**ASSIGNED TASK:** Take the entries below and give them back exactly. Leave out nothing.
_ _ _ _ _
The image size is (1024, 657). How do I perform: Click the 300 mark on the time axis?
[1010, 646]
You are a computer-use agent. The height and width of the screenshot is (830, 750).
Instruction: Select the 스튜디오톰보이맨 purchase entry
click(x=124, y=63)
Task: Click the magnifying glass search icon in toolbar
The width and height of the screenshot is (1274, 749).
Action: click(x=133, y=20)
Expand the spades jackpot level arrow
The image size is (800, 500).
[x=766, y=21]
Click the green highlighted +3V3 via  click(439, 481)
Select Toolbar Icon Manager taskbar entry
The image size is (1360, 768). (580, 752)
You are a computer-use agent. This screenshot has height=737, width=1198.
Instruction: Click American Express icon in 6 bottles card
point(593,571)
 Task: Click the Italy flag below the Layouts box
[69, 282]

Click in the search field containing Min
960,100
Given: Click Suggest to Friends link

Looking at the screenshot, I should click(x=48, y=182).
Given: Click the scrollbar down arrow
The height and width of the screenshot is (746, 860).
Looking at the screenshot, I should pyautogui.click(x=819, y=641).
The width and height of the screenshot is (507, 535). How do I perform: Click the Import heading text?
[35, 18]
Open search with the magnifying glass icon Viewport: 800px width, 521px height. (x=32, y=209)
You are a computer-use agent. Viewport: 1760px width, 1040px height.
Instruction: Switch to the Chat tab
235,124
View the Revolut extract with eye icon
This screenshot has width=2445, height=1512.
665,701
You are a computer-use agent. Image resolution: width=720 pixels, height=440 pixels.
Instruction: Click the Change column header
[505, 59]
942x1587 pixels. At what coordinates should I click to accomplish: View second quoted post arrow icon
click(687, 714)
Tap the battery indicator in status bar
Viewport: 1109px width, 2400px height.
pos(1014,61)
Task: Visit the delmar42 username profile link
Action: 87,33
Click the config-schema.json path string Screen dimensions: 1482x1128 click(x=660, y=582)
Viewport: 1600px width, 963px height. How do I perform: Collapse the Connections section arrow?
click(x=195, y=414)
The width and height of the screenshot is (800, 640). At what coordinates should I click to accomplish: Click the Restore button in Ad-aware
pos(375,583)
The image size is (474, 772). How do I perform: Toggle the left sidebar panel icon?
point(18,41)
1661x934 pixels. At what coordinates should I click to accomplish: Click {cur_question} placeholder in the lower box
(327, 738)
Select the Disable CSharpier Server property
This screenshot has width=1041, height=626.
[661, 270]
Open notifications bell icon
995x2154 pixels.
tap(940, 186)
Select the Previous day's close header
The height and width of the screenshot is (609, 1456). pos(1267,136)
_ _ _ _ _
**RESPONSE AREA:**
The image size is (1024, 657). How do I perform: Click the 300 mark on the time axis?
[1010, 646]
You are a computer-use agent. The height and width of the screenshot is (830, 750).
Instruction: Select the 스튜디오톰보이맨 purchase entry
click(x=124, y=63)
Task: Click the magnifying glass search icon in toolbar
The width and height of the screenshot is (1274, 749).
Action: click(x=133, y=20)
Expand the spades jackpot level arrow
The image size is (800, 500).
[x=766, y=21]
Click the green highlighted +3V3 via  click(439, 481)
Select Toolbar Icon Manager taskbar entry
The image size is (1360, 768). (580, 752)
You are a computer-use agent. This screenshot has height=737, width=1198.
Instruction: Click American Express icon in 6 bottles card
point(593,571)
 Task: Click the Italy flag below the Layouts box
[69, 282]

Click in the search field containing Min
960,100
Given: Click Suggest to Friends link

Looking at the screenshot, I should click(x=48, y=182).
Given: Click the scrollbar down arrow
The height and width of the screenshot is (746, 860).
Looking at the screenshot, I should pyautogui.click(x=819, y=641).
The width and height of the screenshot is (507, 535). How do I perform: Click the Import heading text?
[35, 18]
Open search with the magnifying glass icon Viewport: 800px width, 521px height. (x=32, y=209)
You are a computer-use agent. Viewport: 1760px width, 1040px height.
Instruction: Switch to the Chat tab
235,124
View the Revolut extract with eye icon
This screenshot has width=2445, height=1512.
665,701
You are a computer-use agent. Image resolution: width=720 pixels, height=440 pixels.
Instruction: Click the Change column header
[505, 59]
942x1587 pixels. At what coordinates should I click to accomplish: View second quoted post arrow icon
click(687, 714)
Tap the battery indicator in status bar
Viewport: 1109px width, 2400px height.
pos(1014,61)
Task: Visit the delmar42 username profile link
Action: 87,33
Click the config-schema.json path string Screen dimensions: 1482x1128 click(x=660, y=582)
Viewport: 1600px width, 963px height. How do I perform: Collapse the Connections section arrow?
click(x=195, y=414)
The width and height of the screenshot is (800, 640). At what coordinates should I click to accomplish: Click the Restore button in Ad-aware
pos(375,583)
The image size is (474, 772). How do I perform: Toggle the left sidebar panel icon?
point(18,41)
1661x934 pixels. At what coordinates should I click to accomplish: Click {cur_question} placeholder in the lower box
(327, 738)
Select the Disable CSharpier Server property
This screenshot has width=1041, height=626.
[661, 270]
Open notifications bell icon
995x2154 pixels.
tap(940, 186)
Select the Previous day's close header
The height and width of the screenshot is (609, 1456). pos(1267,136)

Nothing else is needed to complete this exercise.